SUPPLIED RECORDS: Begin

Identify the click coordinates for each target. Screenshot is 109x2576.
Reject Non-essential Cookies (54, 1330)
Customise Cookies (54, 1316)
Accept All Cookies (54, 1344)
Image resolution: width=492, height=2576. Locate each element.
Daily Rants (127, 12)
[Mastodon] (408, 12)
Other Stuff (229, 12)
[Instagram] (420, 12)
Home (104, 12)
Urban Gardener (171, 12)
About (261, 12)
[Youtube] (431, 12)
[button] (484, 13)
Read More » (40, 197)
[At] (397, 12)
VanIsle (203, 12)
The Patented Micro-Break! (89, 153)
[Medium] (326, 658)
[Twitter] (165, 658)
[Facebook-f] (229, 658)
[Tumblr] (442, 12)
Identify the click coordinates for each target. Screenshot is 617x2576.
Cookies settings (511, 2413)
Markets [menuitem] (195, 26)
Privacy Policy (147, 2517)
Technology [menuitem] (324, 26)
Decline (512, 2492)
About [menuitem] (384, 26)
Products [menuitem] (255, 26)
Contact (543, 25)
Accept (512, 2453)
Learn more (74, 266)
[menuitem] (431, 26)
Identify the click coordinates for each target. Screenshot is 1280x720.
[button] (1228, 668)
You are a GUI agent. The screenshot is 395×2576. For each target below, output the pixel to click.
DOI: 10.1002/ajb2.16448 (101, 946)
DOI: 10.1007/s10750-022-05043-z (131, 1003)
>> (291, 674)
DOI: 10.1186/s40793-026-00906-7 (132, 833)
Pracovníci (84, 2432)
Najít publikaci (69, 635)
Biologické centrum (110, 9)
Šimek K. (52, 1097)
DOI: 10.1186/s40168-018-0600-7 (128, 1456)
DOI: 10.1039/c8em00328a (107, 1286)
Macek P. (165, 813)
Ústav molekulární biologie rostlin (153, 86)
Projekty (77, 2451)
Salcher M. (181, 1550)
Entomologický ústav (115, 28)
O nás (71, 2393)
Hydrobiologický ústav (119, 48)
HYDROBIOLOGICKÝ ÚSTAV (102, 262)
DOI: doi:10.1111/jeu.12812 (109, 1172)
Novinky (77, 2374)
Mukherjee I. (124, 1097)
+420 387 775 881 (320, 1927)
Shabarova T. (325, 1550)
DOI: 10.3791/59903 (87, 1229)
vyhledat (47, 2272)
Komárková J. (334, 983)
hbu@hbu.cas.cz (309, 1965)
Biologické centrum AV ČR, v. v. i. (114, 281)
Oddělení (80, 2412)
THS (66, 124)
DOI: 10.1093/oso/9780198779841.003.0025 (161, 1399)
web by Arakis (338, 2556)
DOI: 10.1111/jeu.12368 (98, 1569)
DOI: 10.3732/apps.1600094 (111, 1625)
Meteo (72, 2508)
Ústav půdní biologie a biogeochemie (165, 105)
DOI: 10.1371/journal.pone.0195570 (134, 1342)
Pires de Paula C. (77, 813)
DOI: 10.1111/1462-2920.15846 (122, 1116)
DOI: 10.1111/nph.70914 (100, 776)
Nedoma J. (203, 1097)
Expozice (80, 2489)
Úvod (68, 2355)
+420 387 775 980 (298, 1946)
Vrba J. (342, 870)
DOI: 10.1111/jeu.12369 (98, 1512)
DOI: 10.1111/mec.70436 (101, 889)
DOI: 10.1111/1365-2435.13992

SUPPLIED RECORDS: End

_WHAT YOU SHOULD DO:_ Return exactly what appears above, from the first line of the entries to the line with "Home (104, 12)", inclusive.

_ANSWER:_
Identify the click coordinates for each target. Screenshot is 109x2576.
Reject Non-essential Cookies (54, 1330)
Customise Cookies (54, 1316)
Accept All Cookies (54, 1344)
Image resolution: width=492, height=2576. Locate each element.
Daily Rants (127, 12)
[Mastodon] (408, 12)
Other Stuff (229, 12)
[Instagram] (420, 12)
Home (104, 12)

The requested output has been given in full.